Updating Run Configurations
As machine learning projects evolve, configuration structures often change.
The update
method in HydraFlow provides a
powerful way to handle these changes and work with runs from different
periods in your project's lifecycle.
The Configuration Evolution Problem
A common challenge in ML experimentation is dealing with changing configuration schemas:
- You start with a specific configuration structure
- As your project evolves, you add new parameters
- Now you have a mix of old and new runs with different configuration schemas
- You want to analyze all runs together, but filtering becomes problematic
For example, imagine you've been training image models with a fixed aspect ratio, but later decided to parameterize this aspect ratio:
# Old configuration (fixed aspect ratio)
@dataclass
class ModelConfig:
width: int = 256
height: int = 256
# aspect_ratio is implicitly 1:1
# New configuration (parameterized aspect ratio)
@dataclass
class ModelConfig:
width: int = 256
height: int = 256
aspect_ratio: float = 1.0 # New parameter!
When you try to filter runs by aspect_ratio
, older runs will lack this
parameter, making consistent analysis difficult.
Using the Update Method
The update
method solves this problem by allowing you to add missing
configuration parameters to runs without altering existing values:
from hydraflow import Run
# Load a mix of old and new runs
runs = Run.load(["old_run_dir", "new_run_dir"])
# Add aspect_ratio to runs that don't have it
for run in runs:
run.update("aspect_ratio", 1.0) # Add default value if missing
# Now you can filter by aspect_ratio
square_runs = runs.filter(aspect_ratio=1.0)
The update
method only adds values if the key doesn't already exist.
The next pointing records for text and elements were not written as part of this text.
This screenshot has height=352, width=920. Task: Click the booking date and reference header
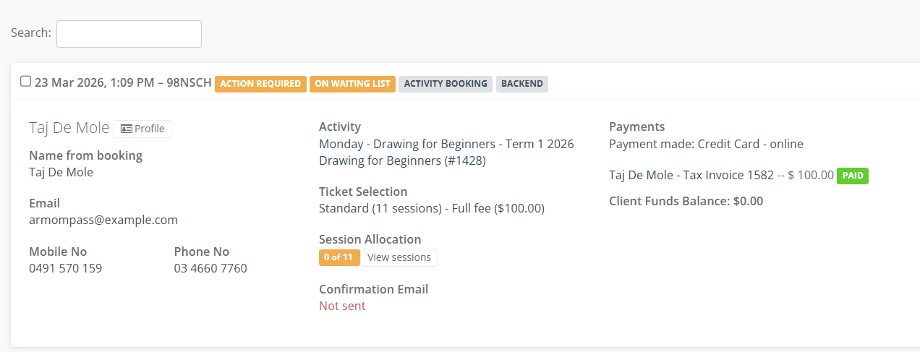tap(123, 83)
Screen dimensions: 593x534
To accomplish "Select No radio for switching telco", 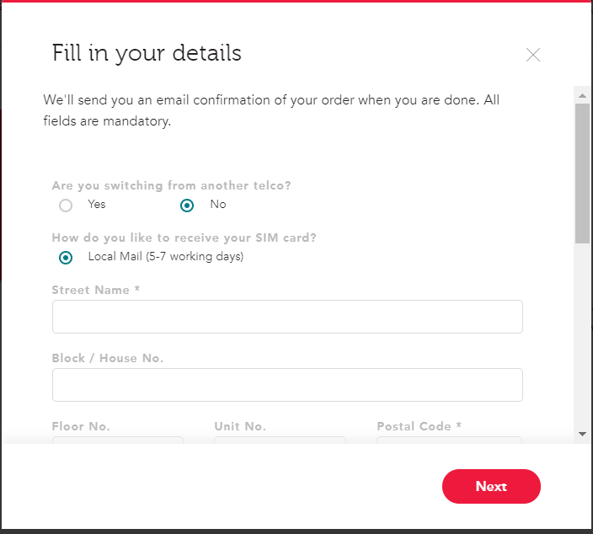I will pyautogui.click(x=187, y=206).
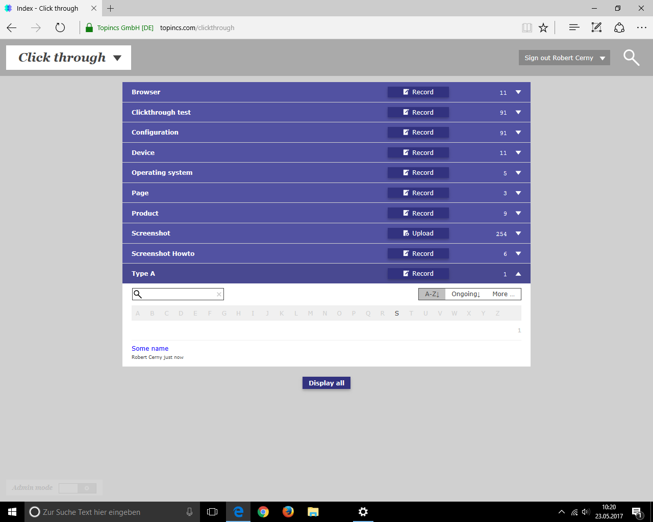The image size is (653, 522).
Task: Select A-Z sort order toggle
Action: 432,294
For runs
that already have an aspect_ratio
parameter, the original value is preserved.
Batch Updates with RunCollection
To simplify updating multiple runs, you can use the
RunCollection.update
method:
# Update all runs at once
runs.update("aspect_ratio", 1.0)
# Now all runs have the aspect_ratio parameter
Dynamic Updates with Callables
You can provide a callable function instead of a fixed value to compute parameters dynamically:
# Calculate aspect_ratio from width and height
def calculate_aspect_ratio(run: Run) -> float:
width = run.get("width", 0) # Use default value if key doesn't exist
height = run.get("height", 0)
if height == 0:
return 1.0
return width / height
# Update with calculated values
runs.update("aspect_ratio", calculate_aspect_ratio)
Updating Multiple Parameters
You can update multiple related parameters at once by using a tuple of keys:
# Update both width and height parameters
runs.update(
("width", "height"),
(640, 480)
)
# Update with calculated values
def calculate_dimensions(run: Run) -> tuple[int, int]:
base_size = run.get("base_size", 256) # Default value if key doesn't exist
return (base_size, base_size)
runs.update(("width", "height"), calculate_dimensions)
Forcing Updates
By default, update
won't modify existing values. To override this behavior,
use the force
parameter:
# Force update even if the parameter already exists
runs.update("aspect_ratio", 1.0, force=True)
Best Practices
-
Add Documentation: Comment your code to explain why updates are needed, especially for future reference.
-
Use Consistent Defaults: When adding missing parameters, use sensible defaults that reflect the implicit values of older runs.
-
Consider Dynamic Updates: When possible, compute missing values from existing parameters to maintain consistency.
-
Update Early: Apply updates early in your analysis pipeline, before filtering or grouping.
Summary
The update
method enables you to work with runs that have evolving
configuration schemas. By adding missing parameters, you can treat old and
new runs uniformly, enabling consistent analysis across your project's
lifetime. This approach provides a form of "duck typing" for run
configurations, allowing you to analyze runs based on their functional
properties rather than their exact structure.